**提示文**
________________________________________

レイキャビク西街ひとり日誌 (Blog from Iceland)

北の小さな島国アイスランドはレイキャビクの西街からの、男独りブログです。

「いやあ、人生は絶え間ないチャレンジですなあ...」の回

2023-06-10 01:26:44 | 日記
こんにちは/こんばんは。

前回、この春に経験した私の担当している教会からの礼拝のラジオ放送についての顛末をご紹介しました。書きたいことはまだまだあったのですが、そこまで仔細に描写していくとキリがなくなりそうだったので、かなり割愛しました。

ただ割愛組の中にも「これは別の脈絡の中で書いておかないと」と思えるものがあったので、今回はそのことをご紹介します。それはアイスランド語の学習に関することです。




清涼感アップ用ピック1
Myndin er eftir Shadman_sakib@unsplash_com


ラジオ礼拝の中でのお話し(教会では「説教」と呼びます。キリスト教の講話のようなもので、聖書の説明やキリストの教えについて語るものです)は、私が担当しました。

ラジオのリスナーのほとんどは高齢者のアイスランド人と推定されましたので、この部分を英語にすることは無理がありました。ちなみにRUVのラジオの放送の中で、例えば外国人のゲストが英語で話しをすることはもちろんあります。

そういう際には、まず英語の語りが始まり、その二、三秒後にその語りの音声が低くなり、アイスランド語のナレーションがそこに被さってきます。これは定番の「ラジオ版翻訳」のパターンなのですが、これでは「ナマ感」が損なわれてしまうので、ラジオ礼拝には不向き。

あとは英語で話した後でアイスランド語の訳を繰り返す、あるいはその逆、ということもメニュー上にはあります。ですが経験から分かっていることは、この仕方では十分(じゅっぷん)の話しが二十分に、十五分の話しが三十分になってしまうこと。これもラジオには不向きです。

と、いろいろ考えながら議論したのですが、最終的には「じゃあ、アイスランド語のみで」ということに落ち着きました。もともとアイスランドのラジオだし、別に大それたことをしているわけではなかろうと...

ただその結果として、話者となる私にはそれなりの負担がかかります。公共の電波に乗るわけですから、ある程度しっかりした内容のお話しを編まないといけませんし、しかもそれをアイスランド語でしなくては。

アイスランド語は知り合いの女性牧師の方に校正してもらい、さらにアニー牧師にお伺いをたてながら二度目のチェックしてもらいます。ここまでは前哨戦。本番は原稿が確定してからの「読み」です。

________________________________________

**抽出リスト**
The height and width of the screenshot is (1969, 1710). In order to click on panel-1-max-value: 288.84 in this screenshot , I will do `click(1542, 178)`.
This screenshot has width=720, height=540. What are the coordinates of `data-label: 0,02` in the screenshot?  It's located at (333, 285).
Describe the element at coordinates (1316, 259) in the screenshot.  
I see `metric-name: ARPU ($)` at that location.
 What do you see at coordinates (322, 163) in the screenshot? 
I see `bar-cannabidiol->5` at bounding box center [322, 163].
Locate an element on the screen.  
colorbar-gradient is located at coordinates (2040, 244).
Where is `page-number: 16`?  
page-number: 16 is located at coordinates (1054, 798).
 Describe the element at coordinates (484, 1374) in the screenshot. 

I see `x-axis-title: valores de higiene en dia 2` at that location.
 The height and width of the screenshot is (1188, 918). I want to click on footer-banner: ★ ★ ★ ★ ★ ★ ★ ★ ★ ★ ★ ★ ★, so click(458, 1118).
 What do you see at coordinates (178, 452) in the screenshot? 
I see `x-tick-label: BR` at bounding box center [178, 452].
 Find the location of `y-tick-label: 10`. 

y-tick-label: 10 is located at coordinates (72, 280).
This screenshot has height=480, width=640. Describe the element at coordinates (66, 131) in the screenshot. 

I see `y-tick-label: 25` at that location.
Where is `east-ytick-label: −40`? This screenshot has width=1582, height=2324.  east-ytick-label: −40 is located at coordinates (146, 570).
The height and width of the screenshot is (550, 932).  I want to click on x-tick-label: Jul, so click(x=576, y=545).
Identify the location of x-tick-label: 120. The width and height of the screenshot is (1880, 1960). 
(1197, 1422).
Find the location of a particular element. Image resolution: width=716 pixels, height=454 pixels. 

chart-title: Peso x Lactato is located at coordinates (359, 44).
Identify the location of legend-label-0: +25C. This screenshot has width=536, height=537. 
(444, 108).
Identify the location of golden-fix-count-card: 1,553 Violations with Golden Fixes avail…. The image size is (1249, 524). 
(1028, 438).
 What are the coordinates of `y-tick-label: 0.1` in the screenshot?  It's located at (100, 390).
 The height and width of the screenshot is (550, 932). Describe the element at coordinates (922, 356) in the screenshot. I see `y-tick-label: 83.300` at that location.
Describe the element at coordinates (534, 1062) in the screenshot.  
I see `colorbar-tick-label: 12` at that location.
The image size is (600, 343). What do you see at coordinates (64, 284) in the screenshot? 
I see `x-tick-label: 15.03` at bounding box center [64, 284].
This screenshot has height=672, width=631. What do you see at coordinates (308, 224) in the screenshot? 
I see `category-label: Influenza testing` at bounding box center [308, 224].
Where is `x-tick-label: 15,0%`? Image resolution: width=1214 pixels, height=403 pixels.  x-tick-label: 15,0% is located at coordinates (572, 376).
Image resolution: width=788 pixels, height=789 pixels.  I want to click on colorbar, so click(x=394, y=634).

________________________________________

**やること**
a) 上の提示文で、ラジオ礼拝の話をどの言語でどう行うかについて触れられている方法をすべて挙げてください。
b) 提示文にある次の一文を英語に訳してください。「アイスランド語は知り合いの女性牧師の方に校正してもらい、さらにアニー牧師にお伺いをたてながら二度目のチェックしてもらいます。」
c) 提示文について、次の問いに答えてください。
(i) この記事の投稿日時はいつですか。
(ii) ラジオのリスナーのほとんどはどのような人々と推定されましたか。
(iii) 筆者が「本番」と呼んでいるのは何ですか。

**解答**
a)
- 英語で話す
- 英語の語りの数秒後にその音声を低くし、アイスランド語のナレーションを被せる「ラジオ版翻訳」
- 英語で話した後でアイスランド語の訳を繰り返す（あるいはその逆）
- アイスランド語のみで話す

b) I have the Icelandic proofread by a female pastor I know, and then have it checked a second time while consulting Pastor Annie.

c)
(i) 2023-06-10 01:26:44
(ii) 高齢者のアイスランド人
(iii) 原稿が確定してからの「読み」